STEM at GFA: Grace Owen’s Project
Oliver Williams ‘27
Last year, I was reading the write-ups GFA did for symposium, and to be honest, I wasn’t learning much. While trying to find interesting presentations to go to, I was getting steamrolled by titles that I didn’t understand at all. I had no clue what (and I quote) “Drosophila Melanogaster As a Potential Model For Host-Microbe Interactions in IBD: Comparing the Efficacy of Different Probiotic Species on Dextran Sodium Sulfate-Induced Colitis” (GFA symposium schedule, title by Viola Cullen) means. That struck me as a shame- I’m sure Vi did a lot of really interesting work, and I’m really sure that the project was interesting, but frankly, I had no clue what that work actually was. While reading the titles, I wished the people doing the projects could be standing next to me, explaining the projects. Because of that, I am quite excited to launch the first-ever Symposium write-up, a column interviewing students about their projects, to hopefully shed some more light on the incredible work that’s being done.
While I was trying to figure out who to interview for the first write-up, I heard from Mr. Lowenstein that Grace Owen would be presenting her work in her advanced inquiry in computer science. Due to this, I decided she would be my first interview for this column. My first question was, of course, what actually is your project? Grace is building a spam detection website that uses a neural network to do the detection. You input an email or text, and the website outputs 2 things: a percentage chance that the message is spam, and a short paragraph explaining why it thinks whether the message is spam or not. The way it does this is by parsing the message for keywords that show urgency, sow doubt, or discuss money. Then that gets inputted into the neural network, and that network decides whether or not the message is spam. It does this by comparing the message as a whole and the parsed text to its training data of spam and non-spam messages, and then it outputs a percentage chance that the message is spam. Grace is currently working on training a Llama model (an AI model owned by Meta) to get the website to output a paragraph explaining why it thinks the message is spam or safe, and is working on the prompt engineering to get this feature into development.

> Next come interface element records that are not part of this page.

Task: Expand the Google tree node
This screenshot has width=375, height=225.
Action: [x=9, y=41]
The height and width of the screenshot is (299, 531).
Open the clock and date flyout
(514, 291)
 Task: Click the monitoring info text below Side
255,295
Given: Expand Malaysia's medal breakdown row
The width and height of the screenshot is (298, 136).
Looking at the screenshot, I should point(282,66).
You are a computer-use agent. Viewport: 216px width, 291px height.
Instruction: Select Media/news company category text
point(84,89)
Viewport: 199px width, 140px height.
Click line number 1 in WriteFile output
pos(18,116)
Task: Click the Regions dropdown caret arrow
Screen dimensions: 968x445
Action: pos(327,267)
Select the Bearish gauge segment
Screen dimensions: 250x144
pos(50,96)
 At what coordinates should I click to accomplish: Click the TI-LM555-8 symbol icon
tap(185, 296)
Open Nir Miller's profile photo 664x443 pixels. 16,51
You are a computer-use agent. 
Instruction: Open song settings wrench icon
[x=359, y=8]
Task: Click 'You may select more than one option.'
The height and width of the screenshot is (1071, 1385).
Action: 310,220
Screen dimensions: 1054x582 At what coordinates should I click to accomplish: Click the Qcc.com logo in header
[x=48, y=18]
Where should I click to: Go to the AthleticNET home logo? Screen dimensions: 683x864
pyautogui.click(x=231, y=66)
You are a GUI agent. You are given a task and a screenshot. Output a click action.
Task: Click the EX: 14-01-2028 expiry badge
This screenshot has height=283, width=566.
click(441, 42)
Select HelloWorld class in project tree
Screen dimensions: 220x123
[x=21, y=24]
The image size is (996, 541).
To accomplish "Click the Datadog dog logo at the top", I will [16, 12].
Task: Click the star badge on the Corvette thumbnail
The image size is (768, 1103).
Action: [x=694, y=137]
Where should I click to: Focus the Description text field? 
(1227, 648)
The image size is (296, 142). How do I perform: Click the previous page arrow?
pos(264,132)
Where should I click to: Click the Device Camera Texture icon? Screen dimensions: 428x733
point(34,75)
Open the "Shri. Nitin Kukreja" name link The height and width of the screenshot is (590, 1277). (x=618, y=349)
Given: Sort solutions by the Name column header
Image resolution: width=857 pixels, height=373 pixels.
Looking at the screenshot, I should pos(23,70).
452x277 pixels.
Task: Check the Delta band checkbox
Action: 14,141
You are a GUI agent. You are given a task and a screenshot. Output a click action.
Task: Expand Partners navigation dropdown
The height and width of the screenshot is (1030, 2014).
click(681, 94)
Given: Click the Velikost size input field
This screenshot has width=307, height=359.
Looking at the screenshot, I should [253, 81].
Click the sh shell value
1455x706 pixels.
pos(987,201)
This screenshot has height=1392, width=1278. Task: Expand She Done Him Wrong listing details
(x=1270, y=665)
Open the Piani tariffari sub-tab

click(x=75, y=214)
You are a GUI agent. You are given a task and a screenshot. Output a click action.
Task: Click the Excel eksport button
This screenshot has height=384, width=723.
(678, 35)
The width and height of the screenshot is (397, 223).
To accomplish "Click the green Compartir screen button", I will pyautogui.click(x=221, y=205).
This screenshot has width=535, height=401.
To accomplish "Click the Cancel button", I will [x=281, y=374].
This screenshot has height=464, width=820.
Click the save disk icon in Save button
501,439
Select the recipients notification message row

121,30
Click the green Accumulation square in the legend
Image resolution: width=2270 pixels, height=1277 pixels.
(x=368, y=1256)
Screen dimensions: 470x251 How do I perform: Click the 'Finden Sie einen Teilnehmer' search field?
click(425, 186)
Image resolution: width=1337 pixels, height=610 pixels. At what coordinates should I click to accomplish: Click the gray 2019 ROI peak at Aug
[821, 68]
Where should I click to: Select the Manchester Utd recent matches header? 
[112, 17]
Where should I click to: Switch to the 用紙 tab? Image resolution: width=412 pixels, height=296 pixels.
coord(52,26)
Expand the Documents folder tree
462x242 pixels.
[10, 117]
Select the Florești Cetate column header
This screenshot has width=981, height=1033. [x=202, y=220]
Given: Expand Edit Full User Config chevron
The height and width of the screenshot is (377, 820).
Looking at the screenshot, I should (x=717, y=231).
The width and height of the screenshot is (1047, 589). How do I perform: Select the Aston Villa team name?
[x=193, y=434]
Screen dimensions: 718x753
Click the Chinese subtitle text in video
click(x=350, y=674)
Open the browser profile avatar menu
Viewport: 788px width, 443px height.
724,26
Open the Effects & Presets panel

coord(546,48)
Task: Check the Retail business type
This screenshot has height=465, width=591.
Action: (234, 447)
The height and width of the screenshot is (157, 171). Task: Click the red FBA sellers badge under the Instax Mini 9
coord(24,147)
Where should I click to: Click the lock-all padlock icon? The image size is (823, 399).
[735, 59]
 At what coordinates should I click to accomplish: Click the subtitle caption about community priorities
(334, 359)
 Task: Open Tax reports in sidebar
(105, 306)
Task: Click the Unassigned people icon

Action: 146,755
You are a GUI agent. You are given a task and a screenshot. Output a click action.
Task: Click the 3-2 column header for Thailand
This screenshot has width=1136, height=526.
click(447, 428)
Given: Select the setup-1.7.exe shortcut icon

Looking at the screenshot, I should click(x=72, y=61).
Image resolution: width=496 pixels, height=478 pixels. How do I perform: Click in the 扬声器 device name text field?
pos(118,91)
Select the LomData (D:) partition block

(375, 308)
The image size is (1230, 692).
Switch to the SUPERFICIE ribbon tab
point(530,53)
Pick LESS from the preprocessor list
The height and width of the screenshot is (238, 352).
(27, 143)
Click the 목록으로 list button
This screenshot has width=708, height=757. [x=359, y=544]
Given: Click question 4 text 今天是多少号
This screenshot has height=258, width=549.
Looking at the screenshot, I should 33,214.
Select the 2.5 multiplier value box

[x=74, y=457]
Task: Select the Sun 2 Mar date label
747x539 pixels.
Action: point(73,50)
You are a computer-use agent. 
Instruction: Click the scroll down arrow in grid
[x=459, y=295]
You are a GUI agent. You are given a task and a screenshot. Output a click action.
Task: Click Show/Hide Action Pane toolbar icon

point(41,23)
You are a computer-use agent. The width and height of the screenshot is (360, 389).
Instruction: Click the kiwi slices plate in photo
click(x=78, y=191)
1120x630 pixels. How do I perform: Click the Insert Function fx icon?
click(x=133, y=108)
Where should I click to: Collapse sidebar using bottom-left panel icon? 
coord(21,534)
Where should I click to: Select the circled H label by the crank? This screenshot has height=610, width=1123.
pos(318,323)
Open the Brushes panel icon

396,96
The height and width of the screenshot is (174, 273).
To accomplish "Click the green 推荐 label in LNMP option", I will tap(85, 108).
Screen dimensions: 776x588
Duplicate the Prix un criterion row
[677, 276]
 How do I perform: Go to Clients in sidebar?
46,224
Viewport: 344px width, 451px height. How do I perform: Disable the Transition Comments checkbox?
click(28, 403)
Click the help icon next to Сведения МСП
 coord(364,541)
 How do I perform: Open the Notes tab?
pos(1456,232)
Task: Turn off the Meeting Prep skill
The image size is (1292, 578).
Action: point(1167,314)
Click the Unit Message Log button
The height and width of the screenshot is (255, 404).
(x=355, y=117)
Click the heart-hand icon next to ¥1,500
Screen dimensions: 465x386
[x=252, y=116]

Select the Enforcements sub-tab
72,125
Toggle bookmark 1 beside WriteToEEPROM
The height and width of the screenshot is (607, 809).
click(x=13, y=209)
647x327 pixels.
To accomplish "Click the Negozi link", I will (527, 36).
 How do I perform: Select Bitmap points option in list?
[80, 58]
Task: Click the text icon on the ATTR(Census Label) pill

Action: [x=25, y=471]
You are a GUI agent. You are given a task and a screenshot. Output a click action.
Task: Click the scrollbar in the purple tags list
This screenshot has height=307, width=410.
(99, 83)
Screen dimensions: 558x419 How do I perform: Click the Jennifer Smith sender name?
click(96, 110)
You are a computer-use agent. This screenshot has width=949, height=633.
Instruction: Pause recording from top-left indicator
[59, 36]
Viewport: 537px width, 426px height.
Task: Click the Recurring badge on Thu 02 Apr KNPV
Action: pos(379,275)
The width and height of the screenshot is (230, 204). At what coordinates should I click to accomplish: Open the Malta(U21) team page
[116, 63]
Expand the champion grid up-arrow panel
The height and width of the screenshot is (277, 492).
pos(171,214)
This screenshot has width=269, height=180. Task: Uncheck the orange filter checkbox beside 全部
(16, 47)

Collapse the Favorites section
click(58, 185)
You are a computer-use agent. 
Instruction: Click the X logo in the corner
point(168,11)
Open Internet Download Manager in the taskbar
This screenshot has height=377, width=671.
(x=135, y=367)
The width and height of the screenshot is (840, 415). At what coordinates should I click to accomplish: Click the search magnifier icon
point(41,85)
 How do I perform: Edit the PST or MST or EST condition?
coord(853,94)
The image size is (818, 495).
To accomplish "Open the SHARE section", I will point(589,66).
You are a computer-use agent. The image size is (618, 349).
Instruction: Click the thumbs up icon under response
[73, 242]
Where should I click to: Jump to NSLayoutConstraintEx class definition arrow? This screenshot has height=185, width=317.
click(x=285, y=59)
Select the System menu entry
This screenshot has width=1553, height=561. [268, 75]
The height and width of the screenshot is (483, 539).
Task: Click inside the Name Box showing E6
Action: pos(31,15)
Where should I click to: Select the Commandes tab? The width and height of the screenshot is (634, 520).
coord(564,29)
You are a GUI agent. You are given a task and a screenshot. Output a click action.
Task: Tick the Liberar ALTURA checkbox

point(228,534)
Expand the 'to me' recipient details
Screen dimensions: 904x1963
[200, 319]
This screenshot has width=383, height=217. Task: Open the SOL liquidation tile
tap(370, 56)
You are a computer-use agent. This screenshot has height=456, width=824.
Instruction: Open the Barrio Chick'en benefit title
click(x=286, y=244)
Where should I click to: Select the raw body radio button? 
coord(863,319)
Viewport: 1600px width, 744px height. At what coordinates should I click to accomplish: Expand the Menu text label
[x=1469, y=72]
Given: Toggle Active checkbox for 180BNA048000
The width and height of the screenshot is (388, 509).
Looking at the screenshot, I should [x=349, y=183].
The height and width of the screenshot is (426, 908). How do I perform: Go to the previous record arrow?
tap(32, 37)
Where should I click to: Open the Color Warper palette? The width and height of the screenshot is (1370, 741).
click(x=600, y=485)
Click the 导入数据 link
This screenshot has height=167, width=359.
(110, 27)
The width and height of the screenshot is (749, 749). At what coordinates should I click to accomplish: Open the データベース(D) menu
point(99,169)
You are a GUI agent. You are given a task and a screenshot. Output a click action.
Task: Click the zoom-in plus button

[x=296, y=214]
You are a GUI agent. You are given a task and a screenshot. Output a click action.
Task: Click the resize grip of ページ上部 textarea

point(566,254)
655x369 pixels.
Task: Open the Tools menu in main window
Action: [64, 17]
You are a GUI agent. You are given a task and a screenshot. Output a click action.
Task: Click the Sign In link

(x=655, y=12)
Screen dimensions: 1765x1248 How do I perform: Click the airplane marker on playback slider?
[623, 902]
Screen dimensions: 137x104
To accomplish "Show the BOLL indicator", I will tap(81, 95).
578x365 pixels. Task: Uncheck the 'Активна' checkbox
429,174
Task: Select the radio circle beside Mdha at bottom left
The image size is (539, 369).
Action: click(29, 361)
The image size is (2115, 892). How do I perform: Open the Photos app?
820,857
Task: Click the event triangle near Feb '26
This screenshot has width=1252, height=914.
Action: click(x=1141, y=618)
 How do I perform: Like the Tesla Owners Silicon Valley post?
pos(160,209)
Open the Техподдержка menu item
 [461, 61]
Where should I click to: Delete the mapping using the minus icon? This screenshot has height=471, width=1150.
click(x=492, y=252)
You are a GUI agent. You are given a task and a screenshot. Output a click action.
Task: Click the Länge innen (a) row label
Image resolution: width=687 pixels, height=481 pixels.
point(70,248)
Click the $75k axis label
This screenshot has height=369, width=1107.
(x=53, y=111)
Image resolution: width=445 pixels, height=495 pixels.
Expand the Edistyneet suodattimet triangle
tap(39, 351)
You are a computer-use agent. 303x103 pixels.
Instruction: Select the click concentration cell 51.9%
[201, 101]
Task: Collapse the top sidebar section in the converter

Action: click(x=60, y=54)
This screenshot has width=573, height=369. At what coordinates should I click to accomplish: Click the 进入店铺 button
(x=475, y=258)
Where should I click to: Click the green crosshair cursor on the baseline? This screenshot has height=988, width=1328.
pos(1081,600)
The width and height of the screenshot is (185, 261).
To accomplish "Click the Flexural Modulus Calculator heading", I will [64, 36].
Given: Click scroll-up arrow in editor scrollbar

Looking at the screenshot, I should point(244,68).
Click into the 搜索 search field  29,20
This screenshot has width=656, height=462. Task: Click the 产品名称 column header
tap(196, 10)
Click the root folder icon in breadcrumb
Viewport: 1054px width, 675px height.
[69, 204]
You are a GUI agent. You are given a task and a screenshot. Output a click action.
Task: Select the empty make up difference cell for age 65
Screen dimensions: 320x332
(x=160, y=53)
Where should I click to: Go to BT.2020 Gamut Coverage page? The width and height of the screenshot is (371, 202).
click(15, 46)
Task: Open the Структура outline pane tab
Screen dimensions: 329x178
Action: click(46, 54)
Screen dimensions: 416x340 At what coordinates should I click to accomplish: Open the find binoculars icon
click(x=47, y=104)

I thought this project was really cool and asked Grace where she got the idea. Her response was much more personal than I would’ve guessed - her great aunt got scammed out of a very large sum of money by one of these spam emails. She had early-stage dementia, and because she gave the money away “willingly”, it was impossible to get it back. Grace said she felt that older generations had been somewhat left behind by technological advances and that she felt that a tool like this could be very helpful in that regard.
Grace says she has quite enjoyed her work this year in the CS department, and is excited to show it off in May! If you thought this was interesting, come see Grace’s presentation at symposium!